If a man and woman of the same age purchase the identical annuity, her monthly payments would be lower because of the longer life expectancy, but she would also receive a lower monthly payment when she begins collecting annuities, ACLU attorney Carol Soble said.
“No matter how ill or healthy an individual woman may be, it is required (under the law) that she receive a lower monthly annuity payment for her investment dollar than a man of the same age,” the suit contends.
At the same time, the lawsuit points out, the same sex-based differentials discriminate against men who purchase life insurance.
Under California law, “no individual man, regardless of his health, habits or personal history, is permitted to receive as great a return on his life insurance investment dollar as a woman of the same age . . . simply because he is a man and ‘presumed’ to have a shorter life expectancy than she,” the suit states.
In addition, women beneficiaries of policies purchased by men thus “receive less life insurance protection as a class than they would if the rates were equal to the lower rates available to women,” the suit states.
Before Aug. 1, 1983, the mandated sex-based differentials applied to all life insurance and annuities sold and contracted in California.
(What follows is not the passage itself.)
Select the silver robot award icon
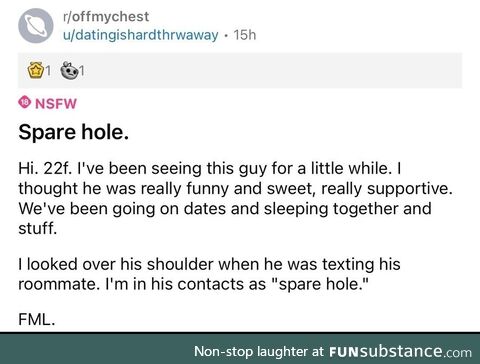pos(69,70)
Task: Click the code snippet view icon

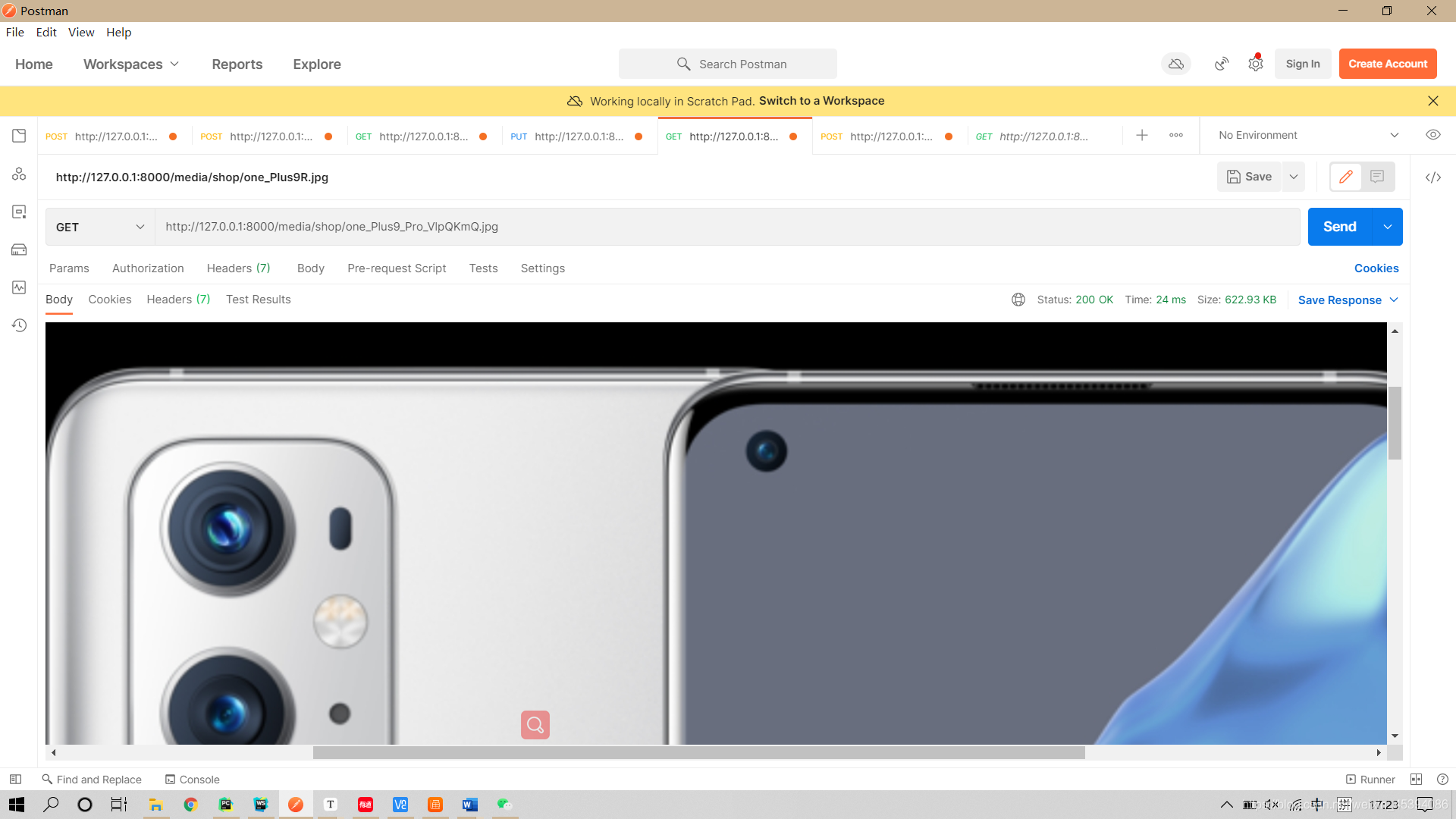Action: [x=1432, y=177]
In 1983, the U.S. Supreme Court outlawed the use of sex differentials for life insurance and annuities provided through employment, and the state Legislature amended the code to comply.
However, the Legislature left intact the differentials for those obtaining insurance individually.
On July 2, the California attorney general issued an opinion that the code section violated both state and federal Constitutions. The opinion was provided in response to a request from state Sen. Bill Lockyer (D-Hayward), who had introduced legislation supported by the National Organization for Women and other women’s groups to strike the statute. The bill did not pass.
The lawsuit names Bruce Bunner, commissioner of the state Department of Insurance, as defendant. It was brought as a taxpayer suit in the names of Joyce Fiske, a Los Angeles magazine publisher and past president of the ACLU of Southern California; Jean M. Gates, a legal secretary who lives in Alhambra, and Joseph Lawrence, a Los Angeles public interest lawyer.